[Saved data entries]

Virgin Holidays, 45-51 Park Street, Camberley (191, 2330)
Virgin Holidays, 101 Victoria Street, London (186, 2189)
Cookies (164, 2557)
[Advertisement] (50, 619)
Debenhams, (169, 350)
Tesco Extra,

**Exercise directions**
Having read the records, return each one exactly.

**Solved exercise**
Virgin Holidays, 45-51 Park Street, Camberley (191, 2330)
Virgin Holidays, 101 Victoria Street, London (186, 2189)
Cookies (164, 2557)
[Advertisement] (50, 619)
Debenhams, (169, 350)
Tesco Extra,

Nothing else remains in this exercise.